Larissa und Alexander waren am Sonntag Einlaufkinder beim Spiel des BVB gegen Gladbach. Ganz besondere Einlaufkinder. Denn beide haben eine Behinderung, sie sind mit dem Down-Syndrom auf die Welt gekommen. "Wir möchten die Zuschauer für das Thema sensibilisieren", sagt Stiftungsleiter Marco Rühmann. Das Ziel sei soziale Inklusion. Deshalb haben sich Stiftung und Verein bewusst dagegen entschieden, die Kinder mit Behinderung nur an bestimmten Spieltagen als Einlaufkinder zu gewinnen. Es soll eine dauerhafte Aktion sein.

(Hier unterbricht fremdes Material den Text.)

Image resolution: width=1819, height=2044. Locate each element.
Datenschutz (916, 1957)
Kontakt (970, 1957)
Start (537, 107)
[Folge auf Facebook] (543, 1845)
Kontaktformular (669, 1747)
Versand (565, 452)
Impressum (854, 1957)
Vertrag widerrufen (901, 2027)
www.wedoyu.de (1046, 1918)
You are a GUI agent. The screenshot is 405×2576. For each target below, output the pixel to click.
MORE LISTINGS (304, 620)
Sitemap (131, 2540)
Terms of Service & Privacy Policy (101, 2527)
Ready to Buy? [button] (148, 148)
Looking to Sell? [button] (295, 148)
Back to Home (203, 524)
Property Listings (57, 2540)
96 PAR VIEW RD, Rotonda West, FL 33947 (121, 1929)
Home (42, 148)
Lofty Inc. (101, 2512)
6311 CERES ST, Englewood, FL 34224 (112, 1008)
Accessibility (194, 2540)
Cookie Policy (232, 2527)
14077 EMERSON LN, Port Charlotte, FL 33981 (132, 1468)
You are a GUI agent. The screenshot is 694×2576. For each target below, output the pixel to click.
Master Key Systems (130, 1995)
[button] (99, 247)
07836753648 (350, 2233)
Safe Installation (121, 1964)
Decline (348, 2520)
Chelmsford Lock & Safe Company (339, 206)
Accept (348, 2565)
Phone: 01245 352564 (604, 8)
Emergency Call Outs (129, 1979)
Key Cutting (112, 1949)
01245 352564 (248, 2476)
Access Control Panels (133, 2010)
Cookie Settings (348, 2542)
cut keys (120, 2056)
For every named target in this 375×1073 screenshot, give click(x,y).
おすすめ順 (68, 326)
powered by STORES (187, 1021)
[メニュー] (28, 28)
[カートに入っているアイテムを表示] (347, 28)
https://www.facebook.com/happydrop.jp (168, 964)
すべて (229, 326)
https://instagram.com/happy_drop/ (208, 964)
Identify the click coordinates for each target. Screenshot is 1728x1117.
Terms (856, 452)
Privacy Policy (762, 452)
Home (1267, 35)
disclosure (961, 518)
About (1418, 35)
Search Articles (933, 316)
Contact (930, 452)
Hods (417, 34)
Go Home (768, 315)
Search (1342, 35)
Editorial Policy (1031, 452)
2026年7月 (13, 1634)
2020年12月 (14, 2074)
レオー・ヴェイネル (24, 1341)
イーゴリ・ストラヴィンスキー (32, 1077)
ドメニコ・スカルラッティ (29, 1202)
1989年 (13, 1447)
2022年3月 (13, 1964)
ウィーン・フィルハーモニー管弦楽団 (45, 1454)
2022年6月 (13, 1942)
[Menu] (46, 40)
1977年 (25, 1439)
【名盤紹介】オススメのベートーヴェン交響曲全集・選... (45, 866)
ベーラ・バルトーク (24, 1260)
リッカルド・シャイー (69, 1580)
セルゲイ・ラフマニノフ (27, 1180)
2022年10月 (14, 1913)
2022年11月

"Das Projekt ist eine wichtige Sache. Wir möchten ein Selbstverständnis erreichen", sagt Thomas Klein. Er betreut die Kinder vor dem Spiel und übergibt sie wieder an ihre Eltern. Alexander ahnt am Sonntag schon vorher, wie viel Spaß er haben wird: "Das wird richtig toll", sagt er zu seiner Mama und verabschiedet sich. Mit Larissa versteht er sich sofort gut – er hat auch eine neue Freundin gefunden. Die Siebenjährige ist an diesem Abend überwältigt von der Atmosphäre. Die Lautstärke ist sie nicht gewohnt. Am Ende überwiegt aber die Freude: "Ich bin richtig stolz auf sie", sagt Larissas Mutter Alexandra Kremb. Sie sei sehr dankbar, dass der BVB so etwas ermögliche. Auch wenn ihre Tochter nicht viel spreche. Eines habe sie ihr verraten: "Larissa möchte noch mal ins Stadion."